Route information
- Maintained by Puerto Rico DTPW
- Length: 5.9 km (3.7 mi)

Major junctions
- West end: PR-196 in Cañabón
- PR-156 in Cañabón; PR-784 in Cañaboncito; PR-52 in Cañaboncito; PR-1 in Caguas barrio-pueblo; PR-32 in Turabo; PR-788 in Tomás de Castro; PR-789 in Tomás de Castro;
- East end: PR-183 in Tomás de Castro

Location
- Country: United States
- Territory: Puerto Rico
- Municipalities: Caguas

Highway system
- Roads in Puerto Rico; List;
| ← PR-33 |  | → PR-35 |

= Puerto Rico Highway 34 =

Highway in Puerto Rico

Puerto Rico Highway 34 (PR-34) is an urban road located in Caguas, Puerto Rico. This road extends from Avenida José Garrido (PR-196) in Cañabón barrio to PR-183 in Tomás de Castro barrio, and is part of Turabo and Degetau avenues.
- - -
• TASK STATEMENT
Reproduce the Puerto Rico Highway 34 text word for word, everything from "Highway system" down to "and Degetau avenues.". The records that come next are from a separate source, not the Puerto Rico Highway 34 text.

• STUDY MATERIAL
- - -
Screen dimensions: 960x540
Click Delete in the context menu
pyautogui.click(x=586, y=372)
- - -
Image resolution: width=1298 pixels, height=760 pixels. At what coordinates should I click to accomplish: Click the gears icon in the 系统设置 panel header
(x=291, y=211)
- - -
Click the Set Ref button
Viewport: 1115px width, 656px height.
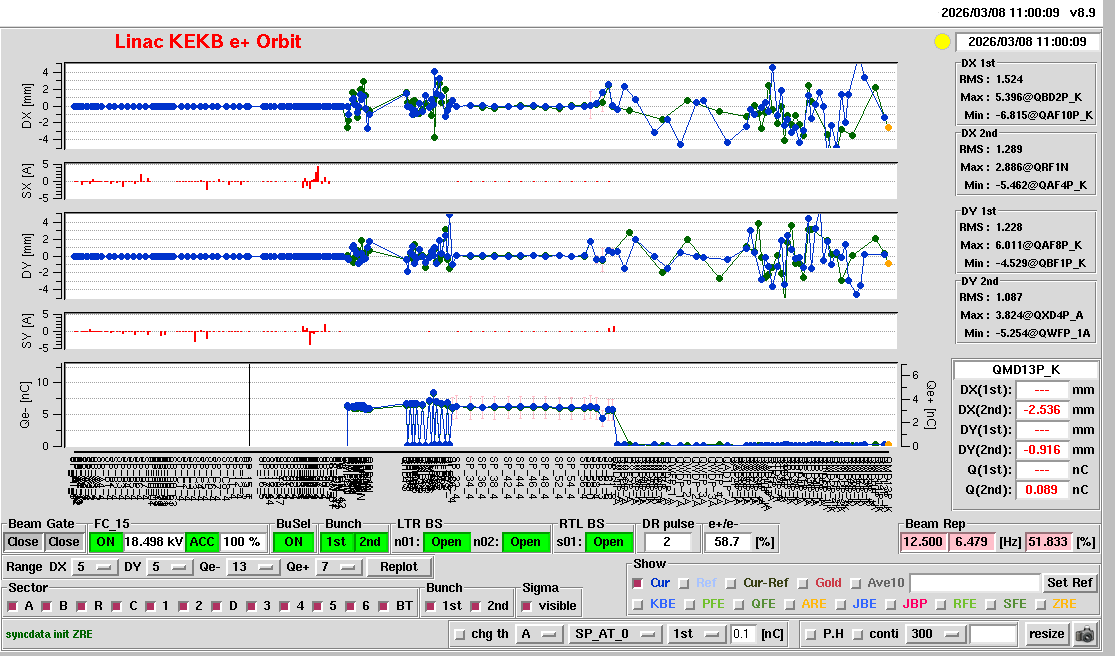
- - -
• COMPLETED EXERCISE
Highway system
- Roads in Puerto Rico; List;
| ← PR-33 |  | → PR-35 |

= Puerto Rico Highway 34 =

Highway in Puerto Rico

Puerto Rico Highway 34 (PR-34) is an urban road located in Caguas, Puerto Rico. This road extends from Avenida José Garrido (PR-196) in Cañabón barrio to PR-183 in Tomás de Castro barrio, and is part of Turabo and Degetau avenues.